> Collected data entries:

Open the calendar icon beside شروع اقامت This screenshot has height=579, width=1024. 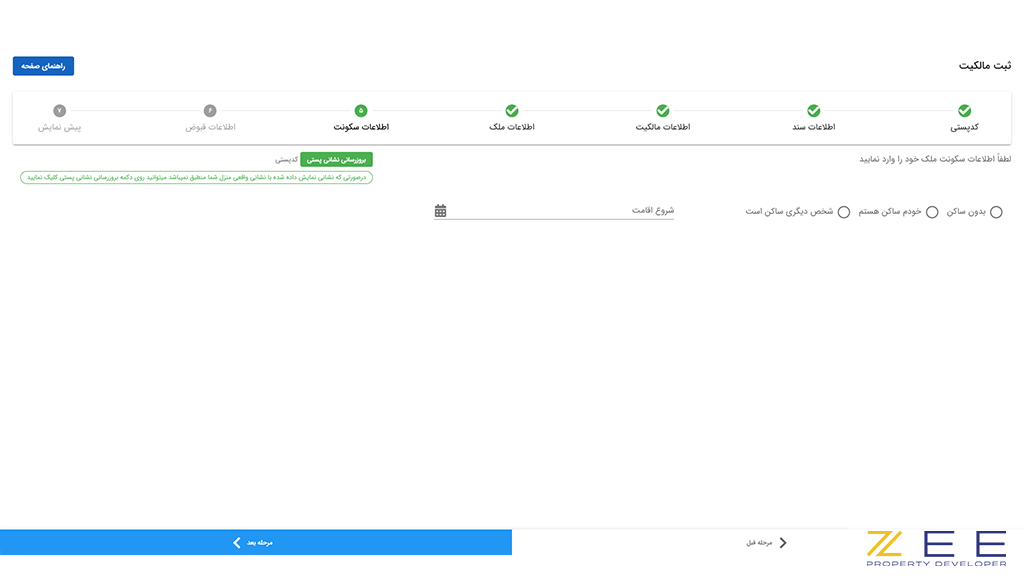click(439, 211)
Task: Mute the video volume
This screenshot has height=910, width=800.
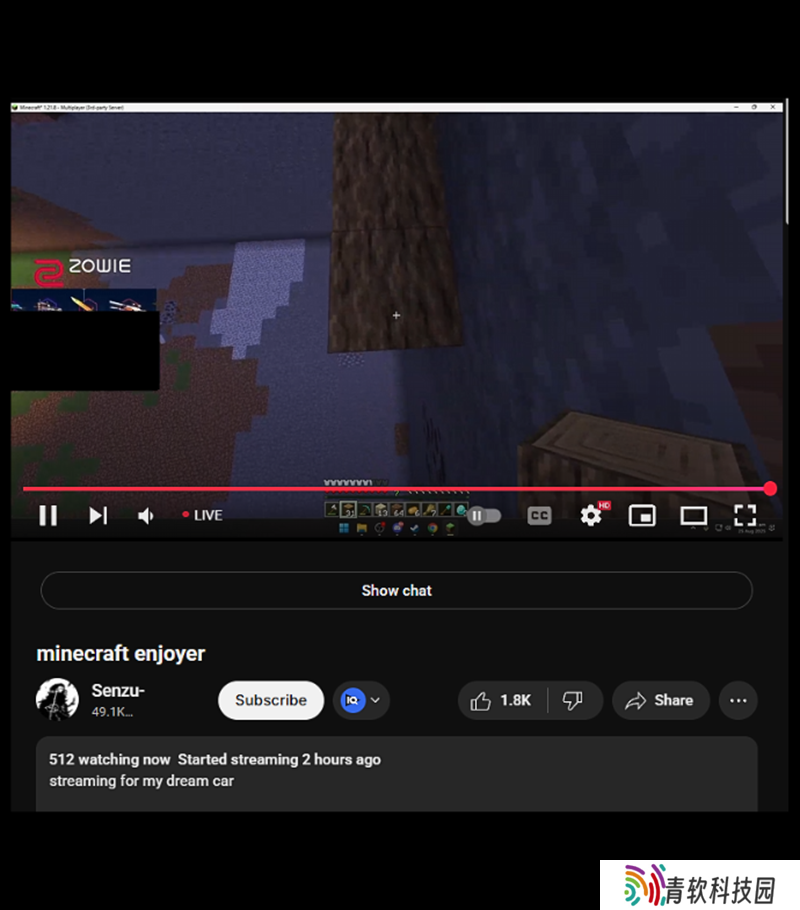Action: click(x=146, y=515)
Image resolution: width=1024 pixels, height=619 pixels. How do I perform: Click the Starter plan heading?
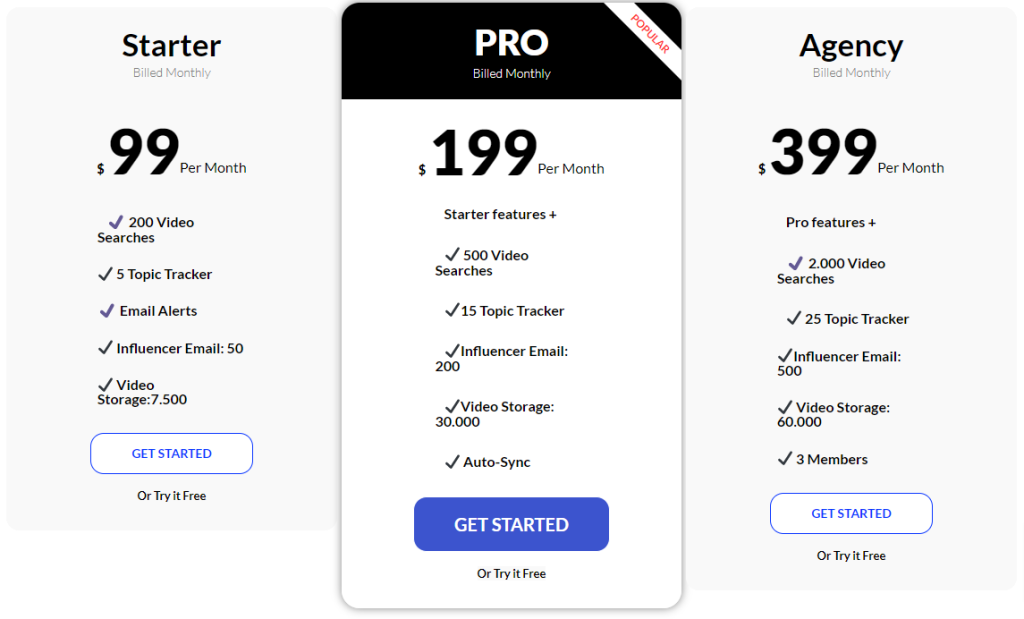(x=172, y=46)
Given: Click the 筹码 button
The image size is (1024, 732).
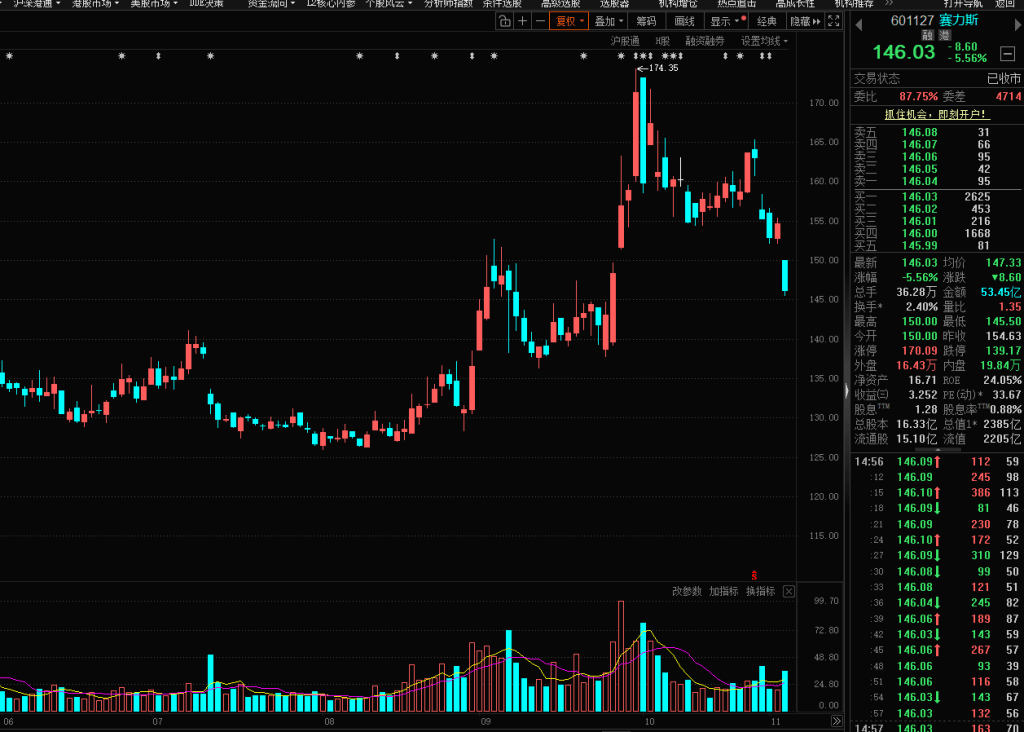Looking at the screenshot, I should (x=647, y=21).
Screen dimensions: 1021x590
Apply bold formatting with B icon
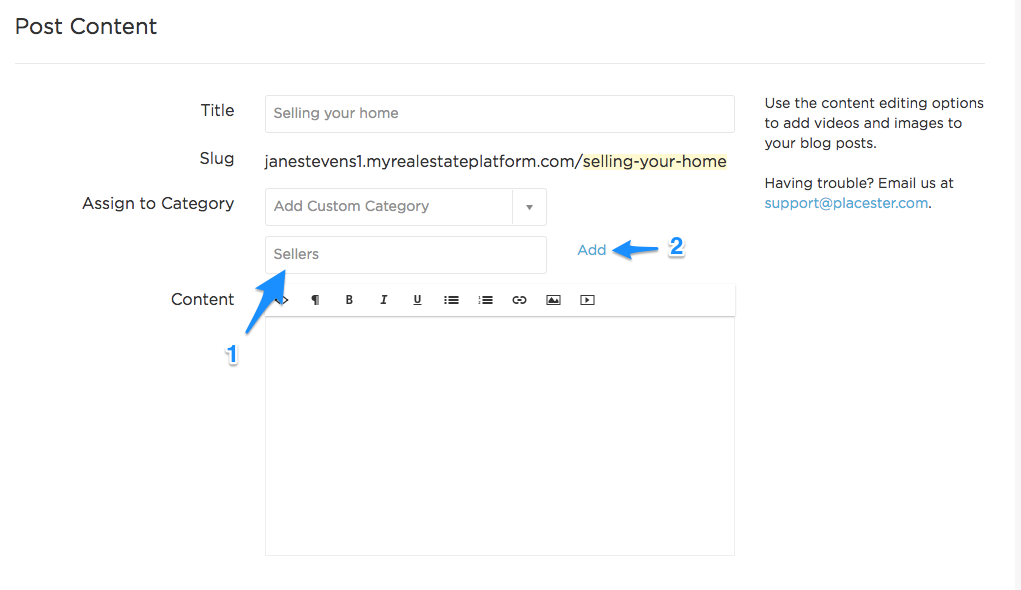pyautogui.click(x=349, y=300)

> What you should do:
Only exact duplicates of the lines from the one containing "Given: Click the 筹码 button" through the final line of the entries, both included, are needed, with pictures left out.

> Result for this exercise:
Given: Click the 筹码 button
The image size is (1024, 732).
Looking at the screenshot, I should (x=647, y=21).
Screen dimensions: 1021x590
Apply bold formatting with B icon
pyautogui.click(x=349, y=300)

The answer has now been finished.